E depois temos consultas telefónicas a doentes cardíacos ou oncológicos, o que estará longe de ser a melhor solução.

Haverá situações de receituário em que, se calhar, uma teleconsulta será suficiente, mas aquilo que nos tem chegado é que há situações em que por dificuldade de resposta a única resposta possível é a teleconsulta. Parece-nos que, em relação aos doentes ditos não-Covid, precisamos de um plano de ação que implica utilizar o sistema de saúde como um todo.

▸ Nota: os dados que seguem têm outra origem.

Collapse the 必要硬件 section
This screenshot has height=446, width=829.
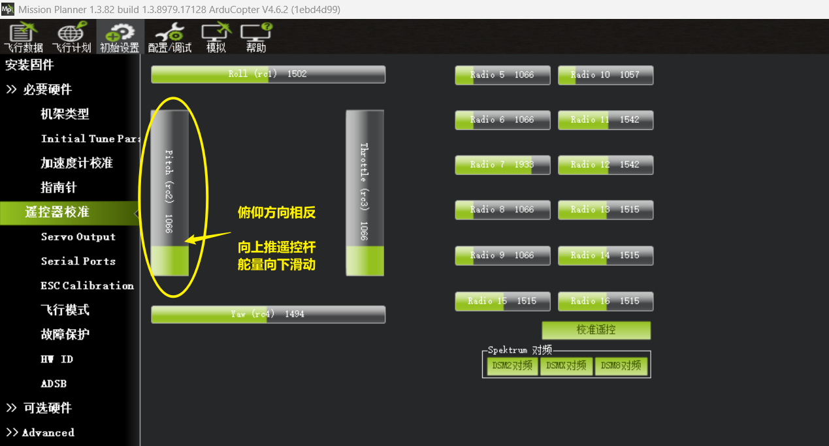click(39, 89)
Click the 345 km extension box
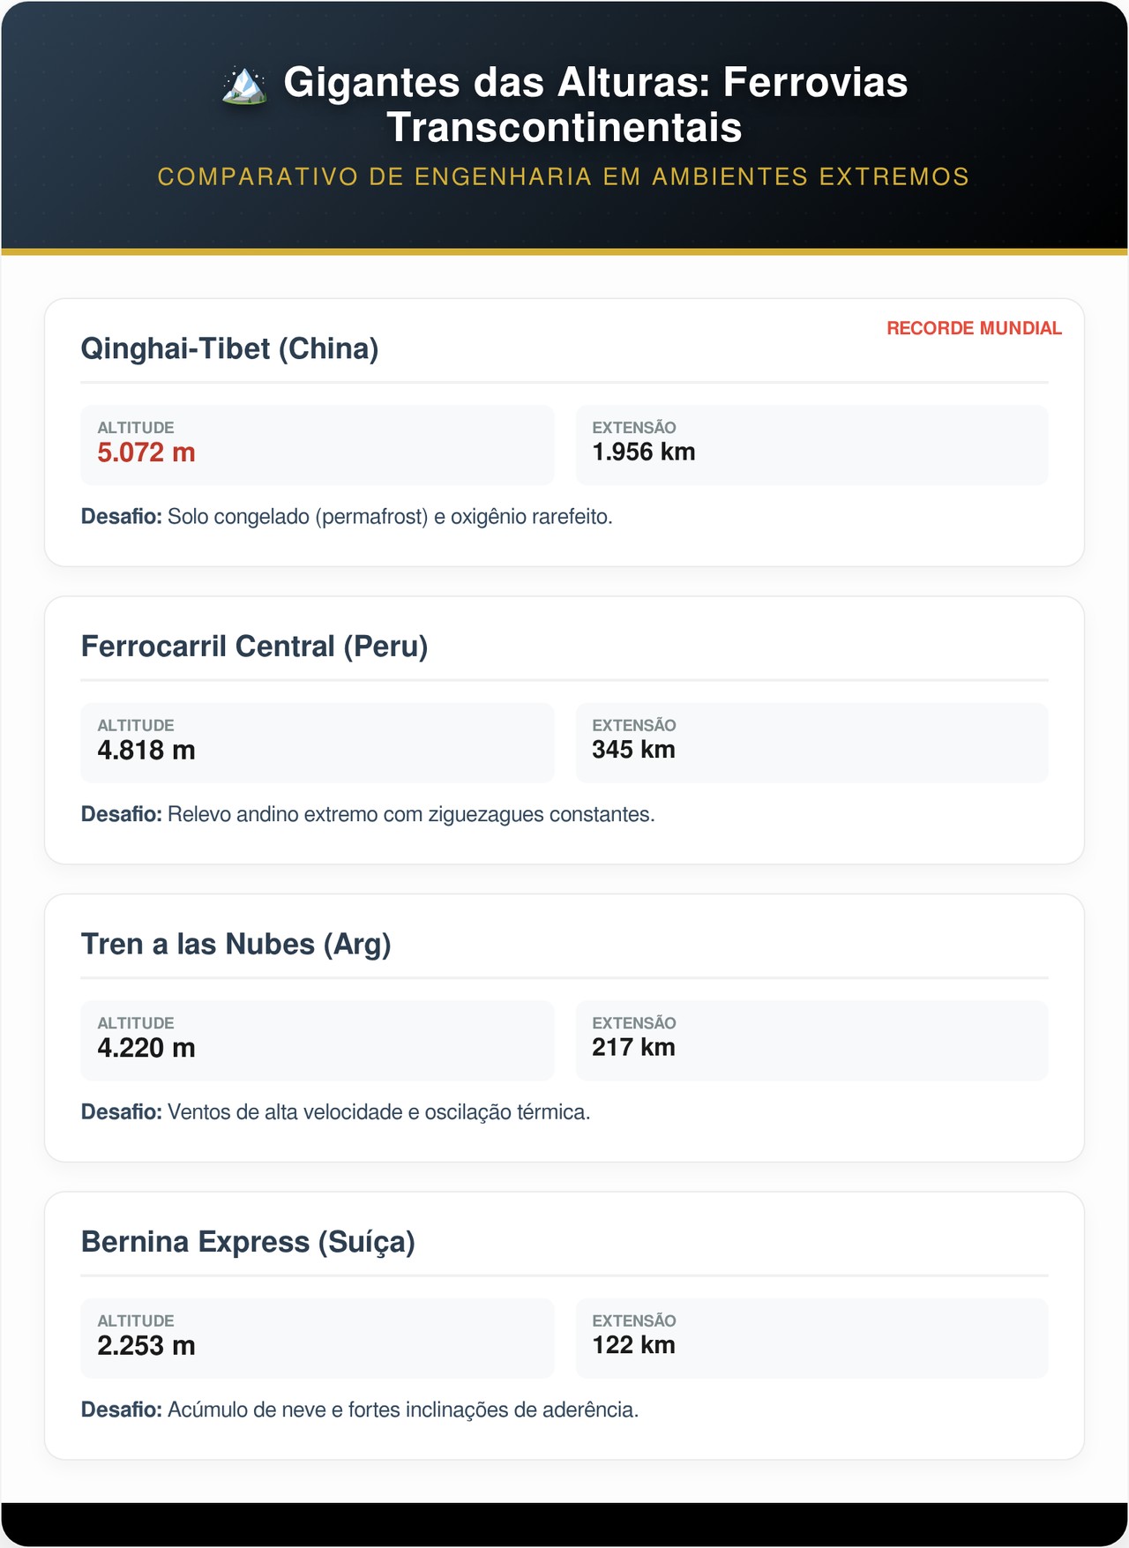 [811, 742]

Se necessário for, recorrer ao setor social e ao setor privado para garantir resposta às listas de espera e garantir que, se houver um aumento do número de casos e de suspeitas de Covid-19, possamos aliviar o Serviço Nacional de Saúde (SNS). Precisamos, num país de baixos recursos, de garantir que todo o sistema é utilizado. Aquilo que se lê no Plano é criar um grupo de trabalho, o que nos parece manifestamente insuficiente.

Tal recurso a todo o sistema parece-lhe possível tendo em conta as posições do Governo e dos partidos da esquerda no que toca à saúde privada?

O Estado tem como seu primeiro dever proteger os mais vulneráveis, e se o SNS tiver uma procura tal que não consegue dar resposta, como sucedeu nos últimos meses, não utilizarmos todo o sistema de saúde, que inclui os setores público, privado e social, será estarmos a falhar perante os doentes. Mais importante do que questões ideológicas de cada partido e de cada um, é que quem está à frente do Ministério da Saúde é responsável pela saúde dos portugueses. O Governo e o primeiro-ministro têm a responsabilidade de garantir uma resposta para populações em situação de maior vulnerabilidade. Não consigo perceber que por uma questão ideológica se prefira deixar os doentes à espera, sem resposta, a ficarem piores da sua saúde e a verem degradar a sua qualidade de vida, prejudicando por a sua condição social e económica e, porventura, a condição económica da comunidade, por uma questão de teimosia ideológica. Temos de estar focados naquilo que importa, que é em responder às necessidades das pessoas.